World Intellectual Property Organization

WIPO Arbitration and Mediation Center

ADMINISTRATIVE PANEL DECISION

Osram AG v. Domain Whois Protection Service / Ecosram LED Technology Limited

Case No. D2012-2076

1. The Parties

The Complainant is Osram AG of Munich, Germany, represented by Hofstetter, Schurack & Partner, Germany.

The Respondent is Domain Whois Protection Service of Beijing, China / Ecosram LED Technology Limited of Shanghai, China, self-represented.

2. The Domain Name and Registrar

The disputed domain name <ecosram.com> (the “Disputed Domain Name”) is registered with HiChina Zhicheng Technology Ltd. (the “Registrar”).

3. Procedural History

The Complaint was filed with the WIPO Arbitration and Mediation Center (the “Center”) on October 19, 2012. On October 19, 2012, the Center transmitted by email to the Registrar a request for registrar verification in connection with the Disputed Domain Name. On October 22, 2012, the Registrar transmitted by email to the Center its verification response confirming that the Respondent is listed as the registrant and providing the contact details. On November 2, 2012, the Center transmitted an email to the parties in both Chinese and English regarding the language of the proceeding. On November 2, 2012, the Complainant confirmed its request that English be the language of the proceeding. The Respondent did not comment on the language of the proceeding by the specified due date.

* **REQUEST A**
According to the panel decision, with which registrar is the disputed domain name registered?

* **STORED DATA**
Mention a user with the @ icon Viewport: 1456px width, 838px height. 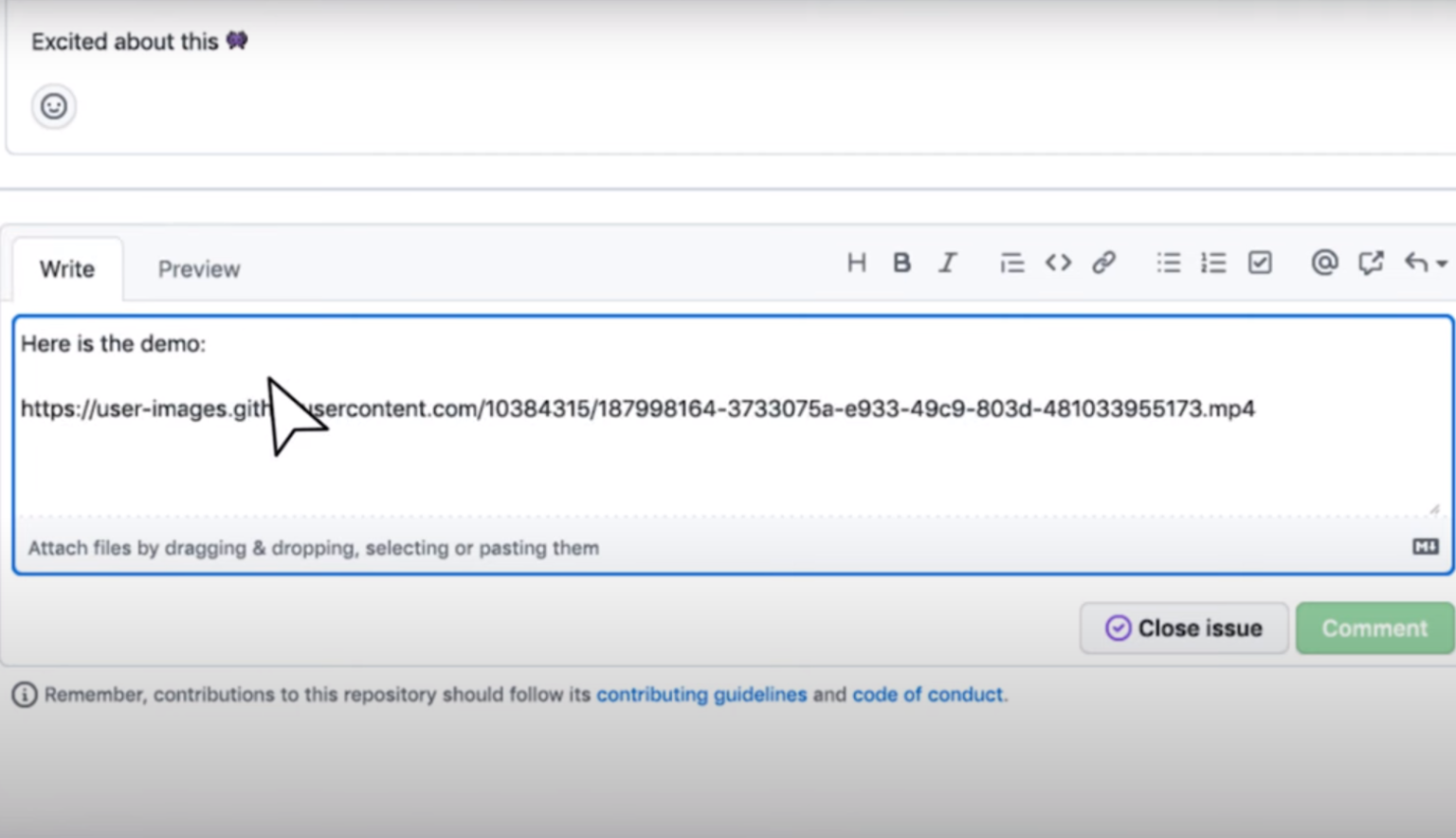pos(1324,263)
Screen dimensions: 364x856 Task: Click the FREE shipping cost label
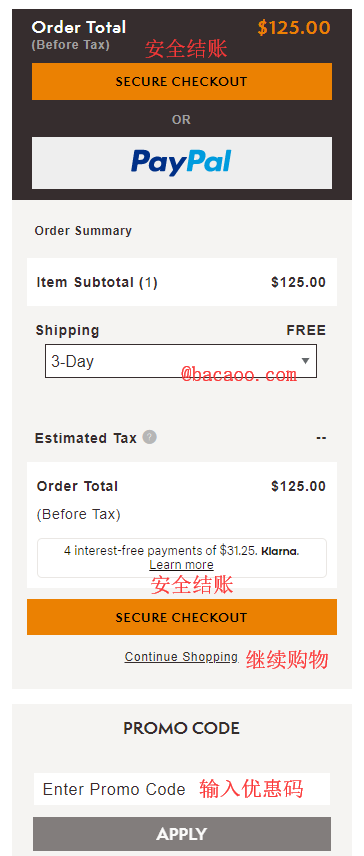[306, 330]
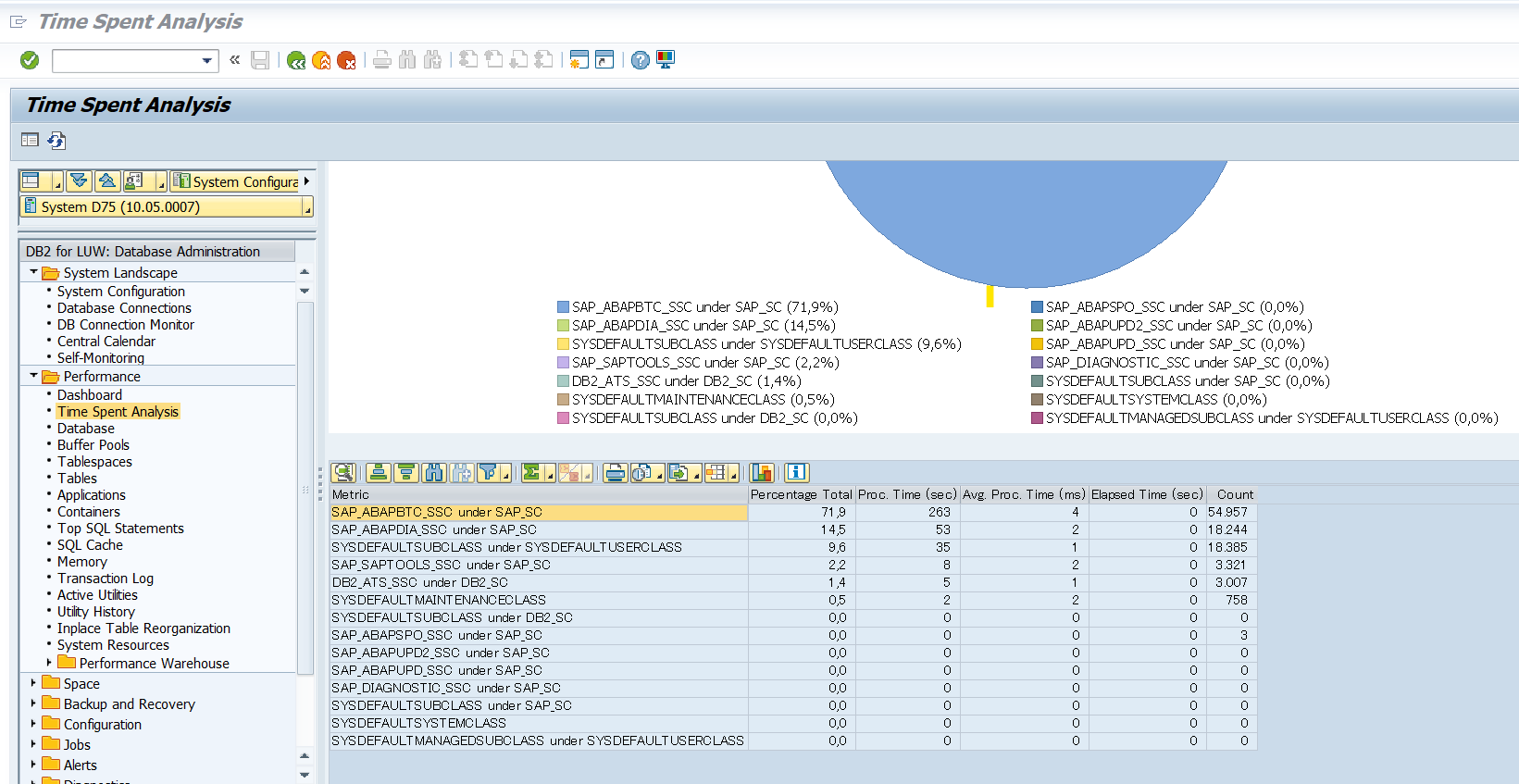Screen dimensions: 1519x784
Task: Click the Details magnifier icon in table toolbar
Action: click(343, 473)
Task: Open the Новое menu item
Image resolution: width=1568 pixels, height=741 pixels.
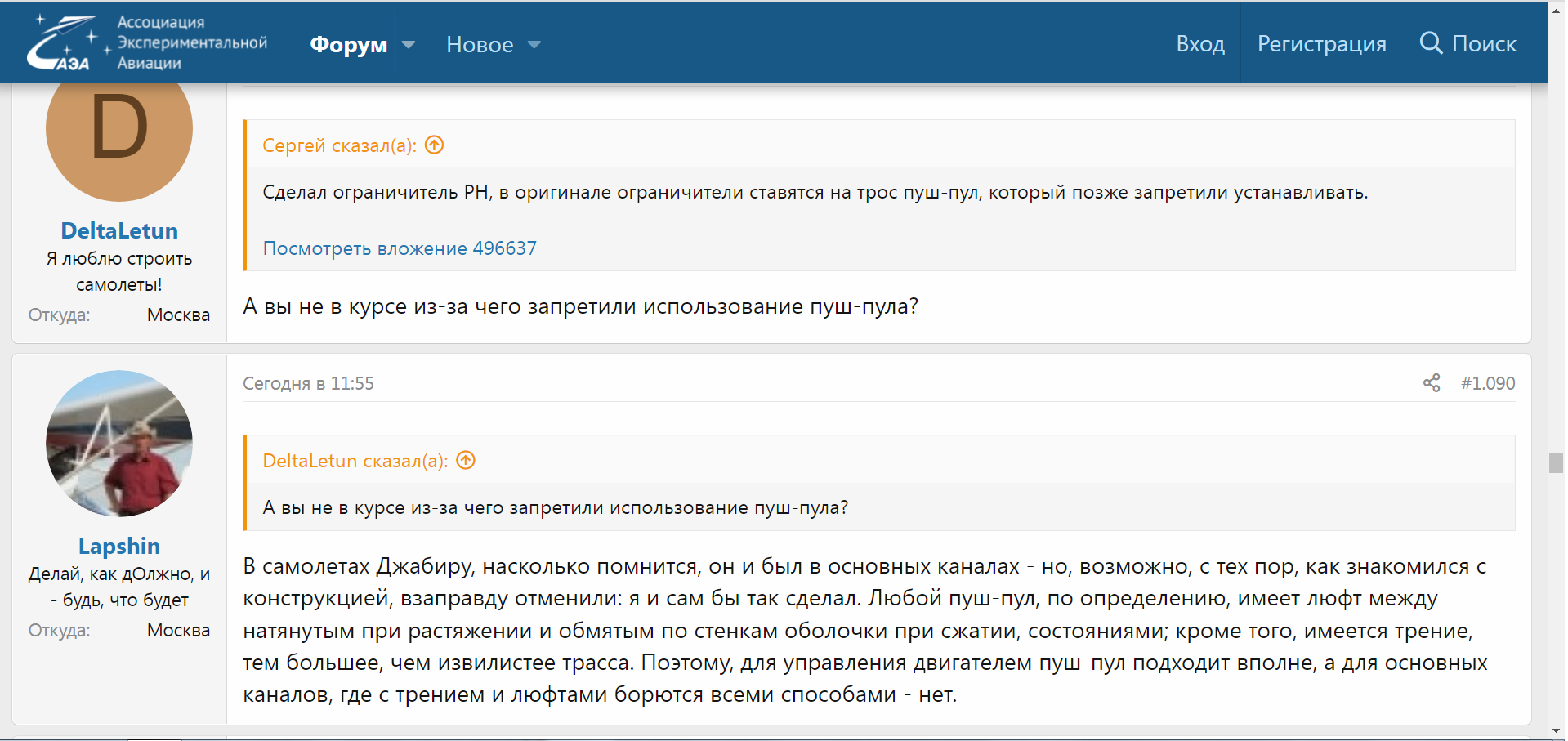Action: (480, 45)
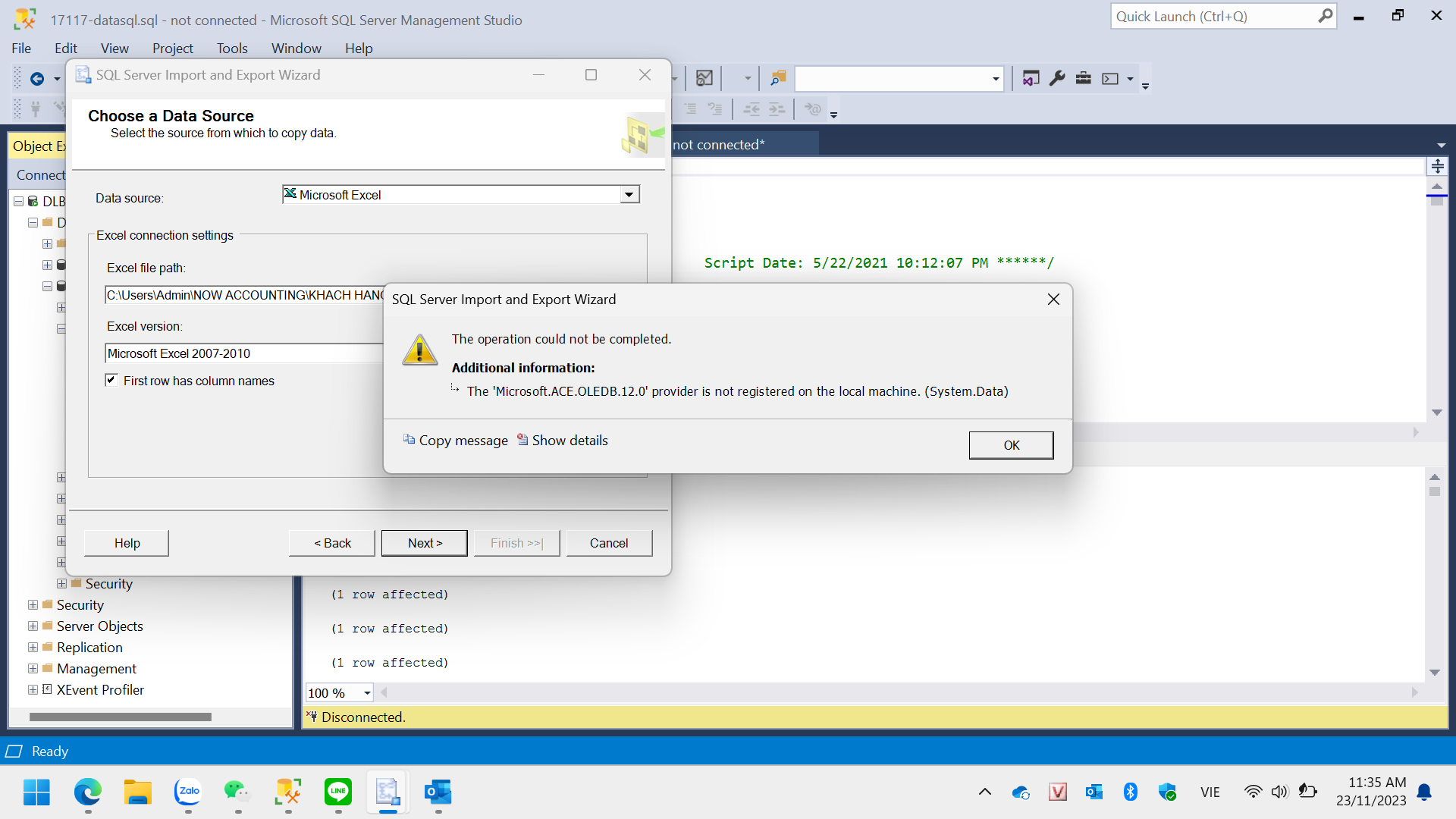Toggle First row has column names checkbox
The height and width of the screenshot is (819, 1456).
(x=111, y=380)
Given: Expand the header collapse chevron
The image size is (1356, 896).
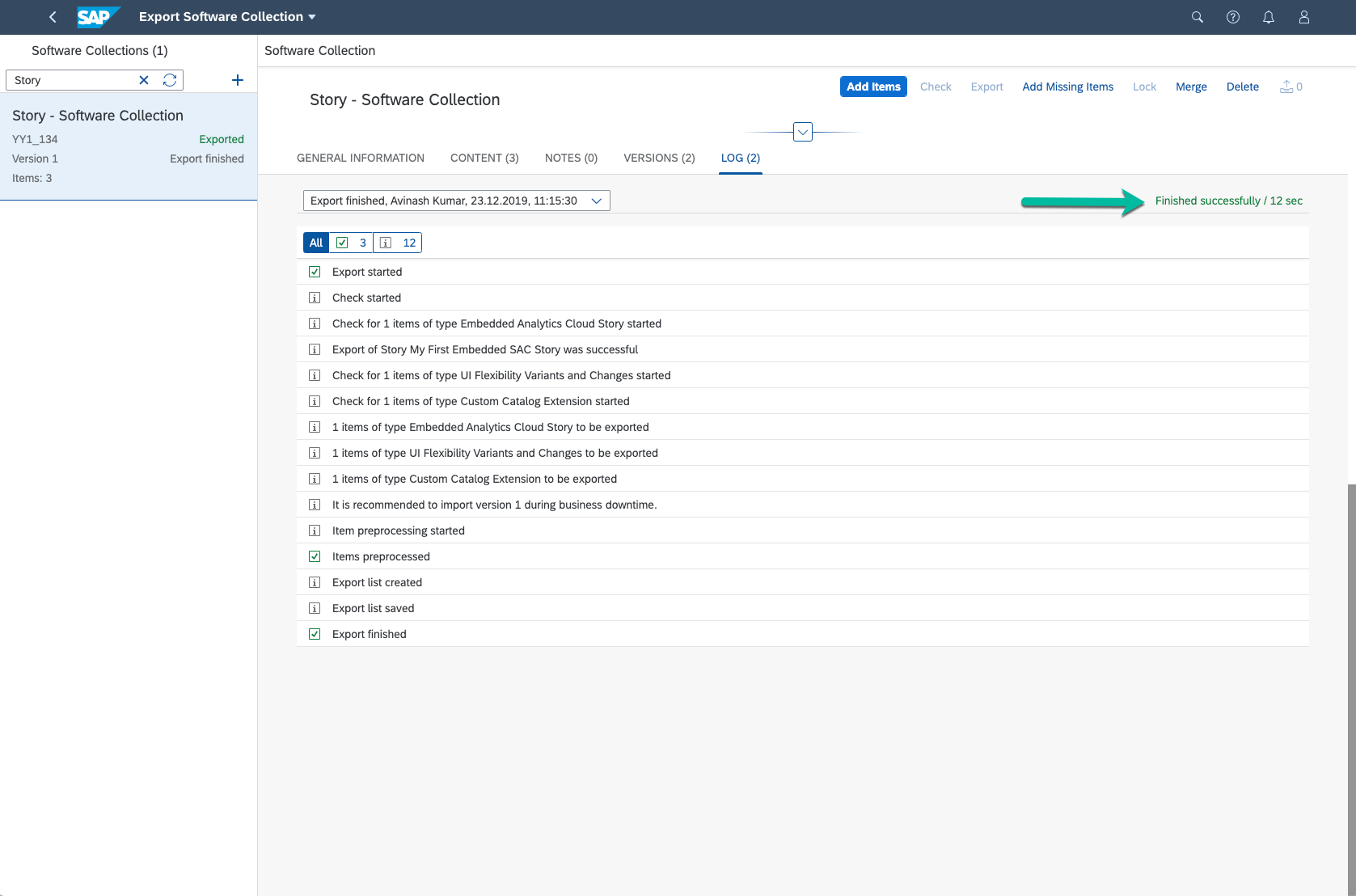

* **REQUEST B**
In the entries, retype the lines starting with the line that contains "Given: Expand the header collapse chevron" and going on through the end of the entries, leaving out the pictures.

* **FINAL ANSWER A**
HiChina Zhicheng Technology Ltd.

* **FINAL ANSWER B**
Given: Expand the header collapse chevron
The image size is (1356, 896).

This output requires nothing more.